How to Play Checkers

Checkers is a simple board game for all ages that is usually considered a stepping stone toward other, strategic board games such as chess. Also known as draught in other parts of the world, checkers requires little maintenance or skill. Checker boards usually come in 8×8 or 10×10 sizes with squares alternating between light and dark colors. A standard checker board will contain black and red, black and white or tan and brown squares.

History of Checkers

Checkers was originally known as Alquerque or Quirkat. Although the oldest surviving checker set only dates back to around 600 B.C., drawings and paintings of the game have been discovered from as far back as 1400 B.C. Originally popular in the Middle East, the game of checkers eventually spread to Egypt and cities in India. The first example of modern checkers appeared in France in the 12th century. However, the current number of squares on the board and pieces in each squares did not appear until as late as the 18th century. The first official international checkers tournament took place in 1847.

Rules of Checkers

The rules of checkers indicate that two players are required to play standard checkers. One player uses the black pieces and the opponent uses the red pieces. The red and black pieces are placed on opposite ends of the board on the dark-colored squares. For example, the black pieces will occupy every other square on one side of the board and the red pieces will occupy every other square on the other side of the board. On a standard 8×8 board, each player’s pieces will occupy 3 rows each. On a 10×10 board, each player’s pieces will occupy 4 rows each.

How to Play Checkers

How to Play Checkers

How to Play Checkers

Players take turns moving their pieces diagonally away from their starting squares and cannot move backwards. The player wielding the black pieces usually begins the game. When one colored piece, a black checker for example, reaches the other end of the board (“red” territory), that black piece becomes a “king” and another black checker is placed on top of the original one to symbolize kingship. A “king” can move forwards or backwards on the board.

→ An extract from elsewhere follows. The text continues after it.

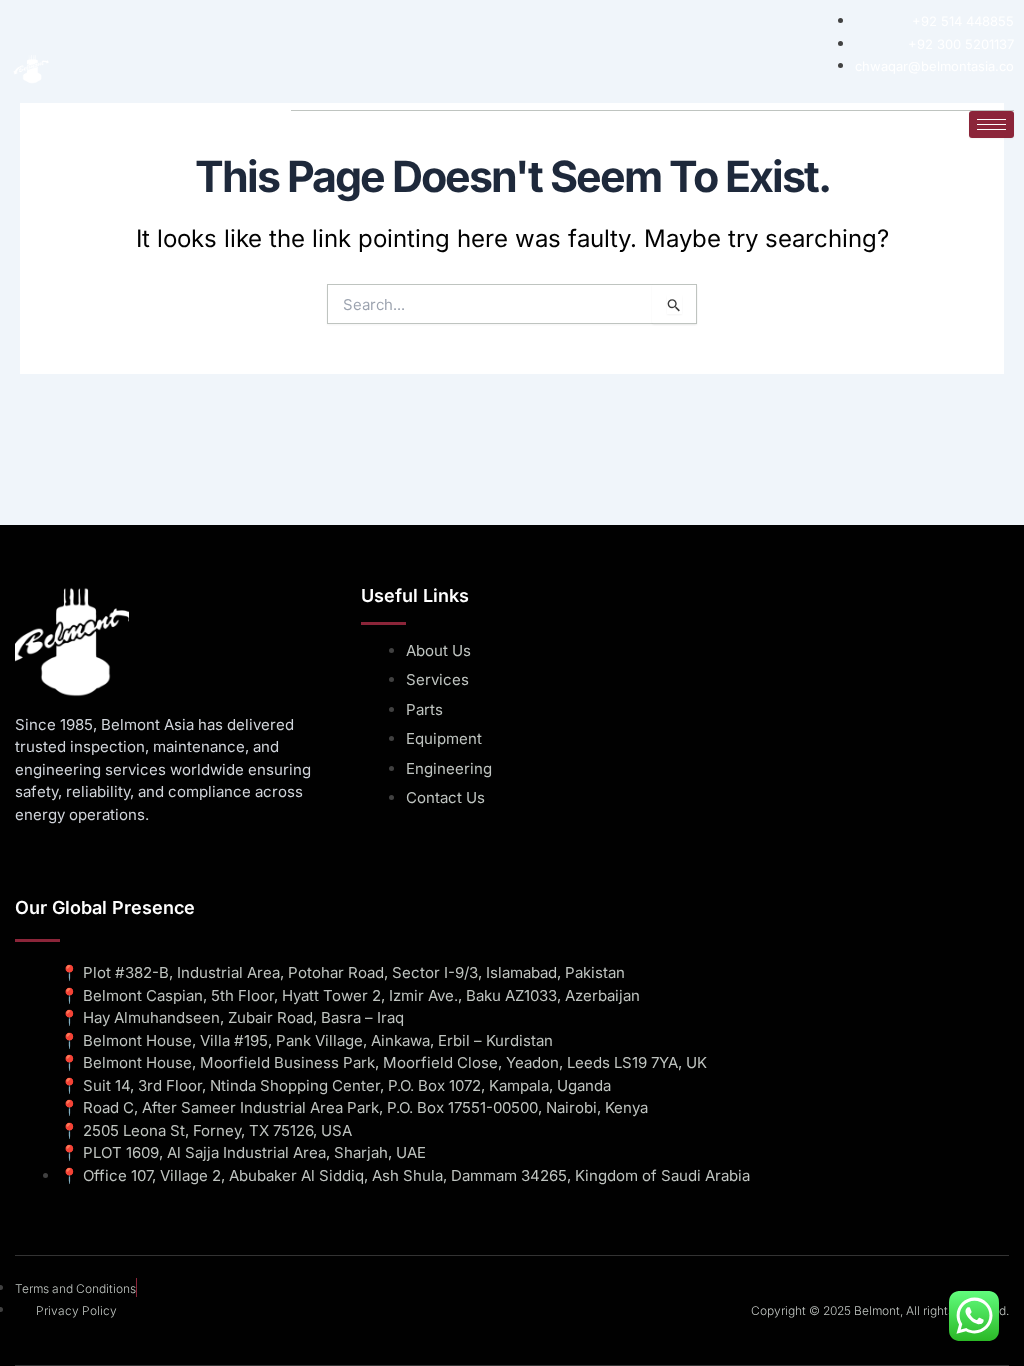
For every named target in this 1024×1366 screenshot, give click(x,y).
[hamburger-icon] (991, 124)
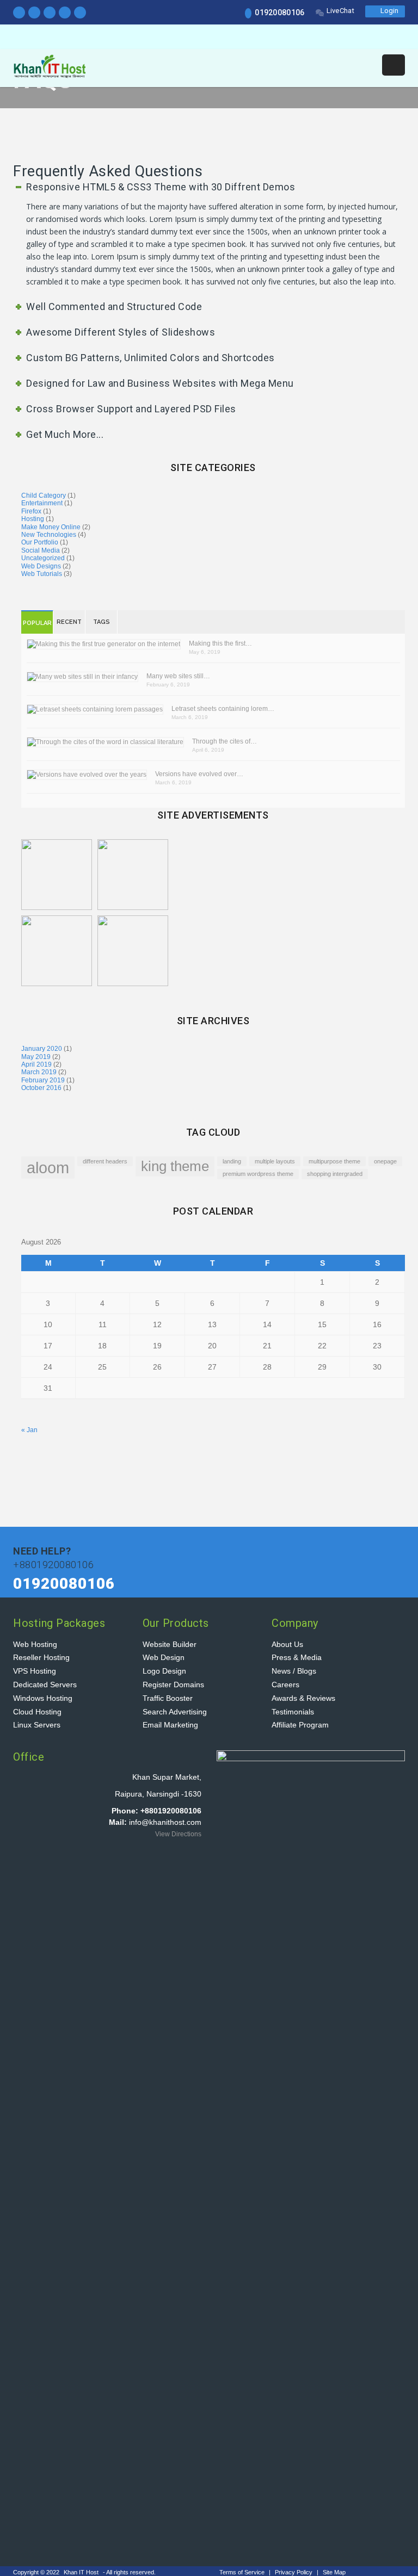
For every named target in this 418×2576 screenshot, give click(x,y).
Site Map (334, 2572)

The objective of checkers is to be the have the last piece standing in the game. Opposing pieces can “eat” or “jump” each other, in which case the player whose piece has just been “eaten” has to remove that piece from the board and give it to the opponent. The way this works is if you had black pieces and a red piece was located directly diagonal to one of your pieces, you would be allowed to jump it and remove the red piece provided that the space beyond the red piece was blank. You may also double or even triple jump your opponent if the opportunity arises. The player with the last remaining piece on the board wins the game.

Why Play Checkers?

Many people enjoy playing checkers because it is a simple game that takes little time and strategy. Once you develop a basic understanding of checkers, the game is pretty much straightforward like tic-tac-toe. Checkers is a youth-friendly and family-friendly game that is not expensive to purchase or maintain. It is also a fairly easy concept – all you have to do is remove your opponent’s pieces from the board. Because each piece in checkers is worth the same value and nearly every piece can move in an identical fashion (except in the case of “jumps”), checkers is much simpler than chess and much easier to learn.